Mental Health continues to emerge as a WHS risk that, if not managed, has the potential to severely impact the wellbeing of workers.
The WHS Legislation requires employers to provide and maintain a working environment that is safe and without risks to health. This includes psychological health.
In order to meet these requirements, employers need to identify, assess, control and review the risks relating to the mental health issues, the same as they would to any other WHS risk.
However, many managers and employers appear unprepared to undertake this process in a confident and robust way.
The first step is to identify the psychosocial hazards that increase the risk of work-related stress.
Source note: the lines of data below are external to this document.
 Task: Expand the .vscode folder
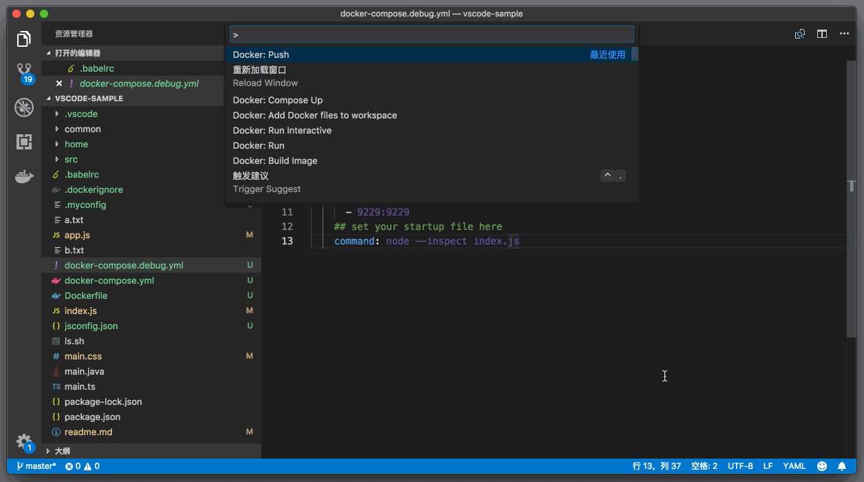click(x=80, y=114)
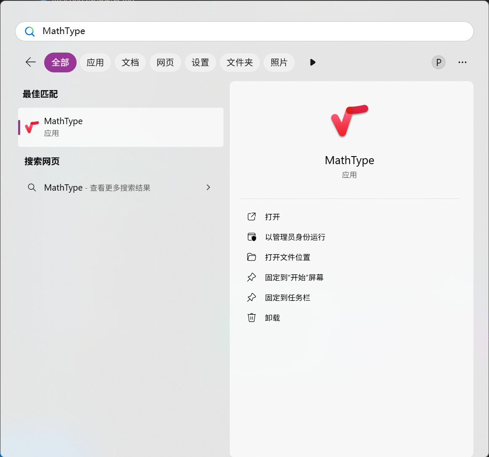The image size is (489, 457).
Task: Click the magnifier icon in the search box
Action: [29, 31]
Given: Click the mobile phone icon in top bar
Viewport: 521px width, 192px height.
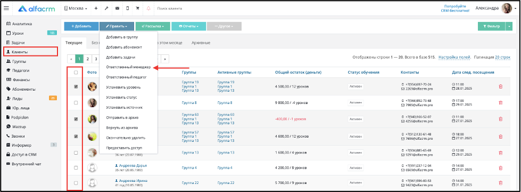Looking at the screenshot, I should coord(128,9).
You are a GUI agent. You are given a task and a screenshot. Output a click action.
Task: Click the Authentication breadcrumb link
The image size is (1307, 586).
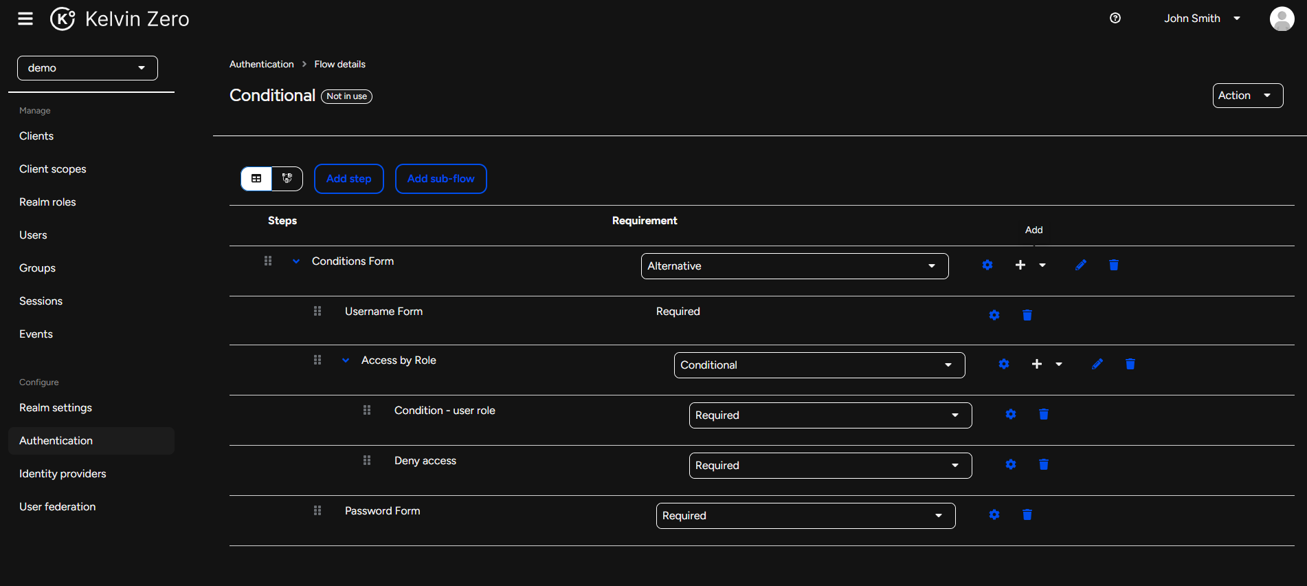(261, 64)
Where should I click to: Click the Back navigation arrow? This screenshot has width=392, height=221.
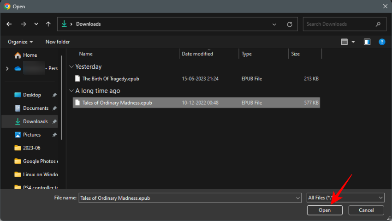coord(9,24)
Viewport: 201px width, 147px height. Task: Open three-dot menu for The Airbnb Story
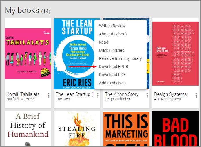click(147, 95)
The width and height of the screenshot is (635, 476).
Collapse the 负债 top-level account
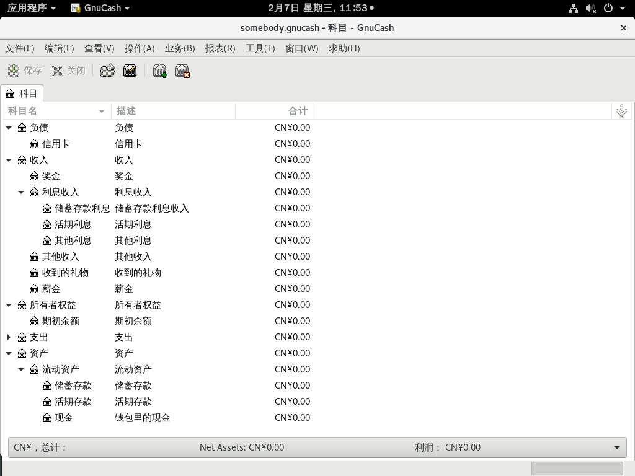pos(9,128)
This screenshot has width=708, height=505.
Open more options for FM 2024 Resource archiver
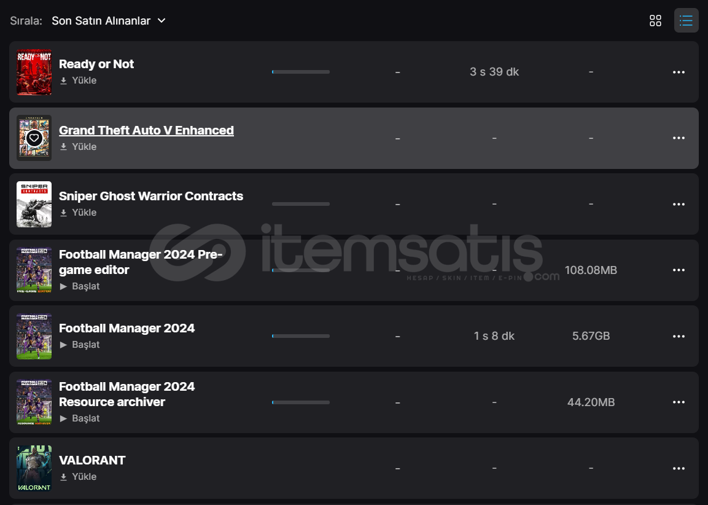tap(679, 402)
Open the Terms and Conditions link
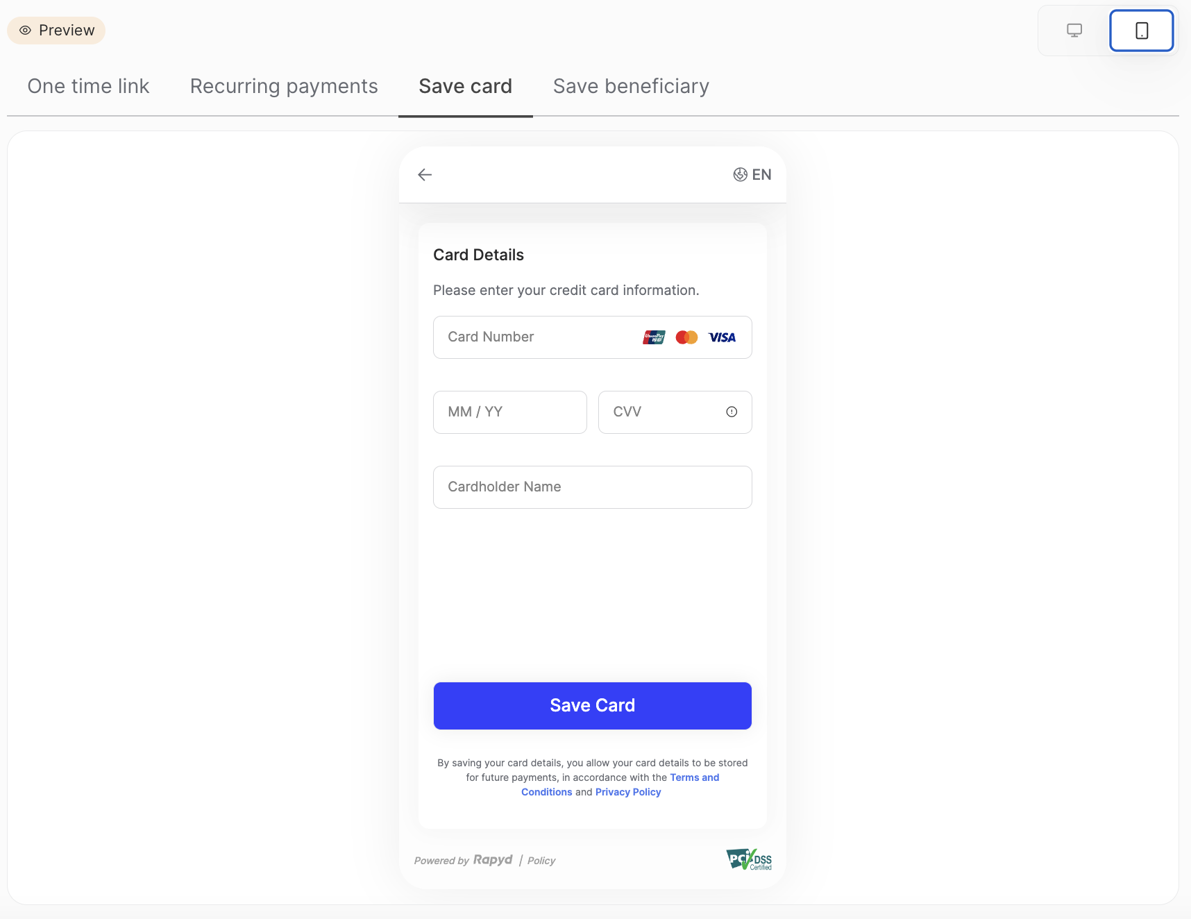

These can include:
- High job demands (sustained high levels physical, mental and/or emotional effort required – i.e. high pressure)
- Low job demands (sustained low levels physical, mental and/or emotional effort required – i.e. boredom/no challenge)
- Conflicting job responsibilities or expectations from managers/supervisors
- Poor support from managers/supervisors
- Poor relationships in the workplace, with either managers/supervisors or colleagues, or both
- Poor clarity around roles
- Low control of responsibilities or tasks
- Badly managed change management in the organisation
- Inadequate recognition and reward
- Injustice in the workplace, e.g. inconsistent application of policies and procedures
- Poor performance of management (either real or perceived)
- Remote and / or Isolated work
- Experience of violent or traumatic events in the workplace
Once the risks have been identified, the process of assessing them is the same as for any WHS risk:
- Identify the harm that could be caused by the risk
- Determine the possible consequences to workers, in light of known control measures
- Determine the likelihood of it happening (this may incorporate frequency, intensity and duration of exposure to the risk)
Psychosocial hazards can also interact with each other with consequently more serious impacts. For example, a combination of high job demands, low control, and poor support would increase both the likelihood and the severity of harm.